### WHAT YOU ARE ASKED TO DO
Repeat the records given below in full, with no changes.
___ RECORD SET
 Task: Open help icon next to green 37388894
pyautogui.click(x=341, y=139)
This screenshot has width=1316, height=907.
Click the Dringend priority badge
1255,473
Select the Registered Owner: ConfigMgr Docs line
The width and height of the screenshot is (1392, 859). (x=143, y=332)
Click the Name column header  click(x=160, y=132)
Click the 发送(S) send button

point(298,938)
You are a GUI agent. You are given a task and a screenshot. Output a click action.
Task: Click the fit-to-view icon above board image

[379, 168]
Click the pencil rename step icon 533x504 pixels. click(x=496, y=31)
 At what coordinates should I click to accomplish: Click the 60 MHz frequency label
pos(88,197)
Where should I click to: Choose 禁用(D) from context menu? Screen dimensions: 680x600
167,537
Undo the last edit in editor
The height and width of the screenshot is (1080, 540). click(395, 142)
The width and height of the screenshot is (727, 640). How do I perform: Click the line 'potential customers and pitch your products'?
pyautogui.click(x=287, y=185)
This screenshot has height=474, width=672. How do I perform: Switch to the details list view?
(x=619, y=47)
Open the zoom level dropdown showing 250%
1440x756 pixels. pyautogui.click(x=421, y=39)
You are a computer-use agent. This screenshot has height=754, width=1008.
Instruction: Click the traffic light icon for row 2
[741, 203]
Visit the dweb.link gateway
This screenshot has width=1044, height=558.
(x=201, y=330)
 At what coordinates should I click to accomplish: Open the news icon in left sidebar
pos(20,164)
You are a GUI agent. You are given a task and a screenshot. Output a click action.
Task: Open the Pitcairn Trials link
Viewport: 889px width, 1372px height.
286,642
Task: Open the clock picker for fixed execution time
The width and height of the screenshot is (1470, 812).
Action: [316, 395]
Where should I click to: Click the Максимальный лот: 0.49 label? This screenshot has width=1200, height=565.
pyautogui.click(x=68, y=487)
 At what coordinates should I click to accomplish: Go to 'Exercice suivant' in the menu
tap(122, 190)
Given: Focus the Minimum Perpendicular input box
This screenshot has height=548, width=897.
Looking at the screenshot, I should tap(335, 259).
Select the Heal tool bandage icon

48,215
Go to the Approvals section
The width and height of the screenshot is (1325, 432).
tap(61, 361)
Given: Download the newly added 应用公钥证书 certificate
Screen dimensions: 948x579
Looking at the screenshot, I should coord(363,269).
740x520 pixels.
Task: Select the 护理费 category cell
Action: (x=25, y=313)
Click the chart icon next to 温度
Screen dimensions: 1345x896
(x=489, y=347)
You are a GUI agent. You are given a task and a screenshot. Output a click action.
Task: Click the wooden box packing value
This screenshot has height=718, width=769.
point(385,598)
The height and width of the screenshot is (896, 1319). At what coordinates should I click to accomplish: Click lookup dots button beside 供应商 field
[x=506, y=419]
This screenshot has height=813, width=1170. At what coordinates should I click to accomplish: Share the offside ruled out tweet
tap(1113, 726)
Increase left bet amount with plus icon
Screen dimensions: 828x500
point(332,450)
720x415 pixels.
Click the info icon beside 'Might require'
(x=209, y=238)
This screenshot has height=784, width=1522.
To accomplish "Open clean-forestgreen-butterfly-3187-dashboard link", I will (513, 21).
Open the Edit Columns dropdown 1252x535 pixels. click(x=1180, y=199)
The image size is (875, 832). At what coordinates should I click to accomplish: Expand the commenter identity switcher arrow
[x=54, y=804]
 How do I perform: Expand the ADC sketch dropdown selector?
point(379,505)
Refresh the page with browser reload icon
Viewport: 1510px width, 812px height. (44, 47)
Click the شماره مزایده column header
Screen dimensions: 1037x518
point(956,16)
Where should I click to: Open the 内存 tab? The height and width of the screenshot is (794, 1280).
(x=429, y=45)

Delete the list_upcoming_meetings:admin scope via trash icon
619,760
______
### PROBLEM SOLUTION
 Task: Open help icon next to green 37388894
pyautogui.click(x=341, y=139)
This screenshot has width=1316, height=907.
Click the Dringend priority badge
1255,473
Select the Registered Owner: ConfigMgr Docs line
The width and height of the screenshot is (1392, 859). (x=143, y=332)
Click the Name column header  click(x=160, y=132)
Click the 发送(S) send button

point(298,938)
You are a GUI agent. You are given a task and a screenshot. Output a click action.
Task: Click the fit-to-view icon above board image

[379, 168]
Click the pencil rename step icon 533x504 pixels. click(x=496, y=31)
 At what coordinates should I click to accomplish: Click the 60 MHz frequency label
pos(88,197)
Where should I click to: Choose 禁用(D) from context menu? Screen dimensions: 680x600
167,537
Undo the last edit in editor
The height and width of the screenshot is (1080, 540). click(395, 142)
The width and height of the screenshot is (727, 640). How do I perform: Click the line 'potential customers and pitch your products'?
pyautogui.click(x=287, y=185)
This screenshot has height=474, width=672. How do I perform: Switch to the details list view?
(x=619, y=47)
Open the zoom level dropdown showing 250%
1440x756 pixels. pyautogui.click(x=421, y=39)
You are a computer-use agent. This screenshot has height=754, width=1008.
Instruction: Click the traffic light icon for row 2
[741, 203]
Visit the dweb.link gateway
This screenshot has width=1044, height=558.
(x=201, y=330)
 At what coordinates should I click to accomplish: Open the news icon in left sidebar
pos(20,164)
You are a GUI agent. You are given a task and a screenshot. Output a click action.
Task: Open the Pitcairn Trials link
Viewport: 889px width, 1372px height.
286,642
Task: Open the clock picker for fixed execution time
The width and height of the screenshot is (1470, 812).
Action: [316, 395]
Where should I click to: Click the Максимальный лот: 0.49 label? This screenshot has width=1200, height=565.
pyautogui.click(x=68, y=487)
 At what coordinates should I click to accomplish: Go to 'Exercice suivant' in the menu
tap(122, 190)
Given: Focus the Minimum Perpendicular input box
This screenshot has height=548, width=897.
Looking at the screenshot, I should tap(335, 259).
Select the Heal tool bandage icon

48,215
Go to the Approvals section
The width and height of the screenshot is (1325, 432).
tap(61, 361)
Given: Download the newly added 应用公钥证书 certificate
Screen dimensions: 948x579
Looking at the screenshot, I should coord(363,269).
740x520 pixels.
Task: Select the 护理费 category cell
Action: (x=25, y=313)
Click the chart icon next to 温度
Screen dimensions: 1345x896
(x=489, y=347)
You are a GUI agent. You are given a task and a screenshot. Output a click action.
Task: Click the wooden box packing value
This screenshot has height=718, width=769.
point(385,598)
The height and width of the screenshot is (896, 1319). At what coordinates should I click to accomplish: Click lookup dots button beside 供应商 field
[x=506, y=419]
This screenshot has height=813, width=1170. At what coordinates should I click to accomplish: Share the offside ruled out tweet
tap(1113, 726)
Increase left bet amount with plus icon
Screen dimensions: 828x500
point(332,450)
720x415 pixels.
Click the info icon beside 'Might require'
(x=209, y=238)
This screenshot has height=784, width=1522.
To accomplish "Open clean-forestgreen-butterfly-3187-dashboard link", I will (513, 21).
Open the Edit Columns dropdown 1252x535 pixels. click(x=1180, y=199)
The image size is (875, 832). At what coordinates should I click to accomplish: Expand the commenter identity switcher arrow
[x=54, y=804]
 How do I perform: Expand the ADC sketch dropdown selector?
point(379,505)
Refresh the page with browser reload icon
Viewport: 1510px width, 812px height. (44, 47)
Click the شماره مزایده column header
Screen dimensions: 1037x518
point(956,16)
Where should I click to: Open the 内存 tab? The height and width of the screenshot is (794, 1280).
(x=429, y=45)

Delete the list_upcoming_meetings:admin scope via trash icon
619,760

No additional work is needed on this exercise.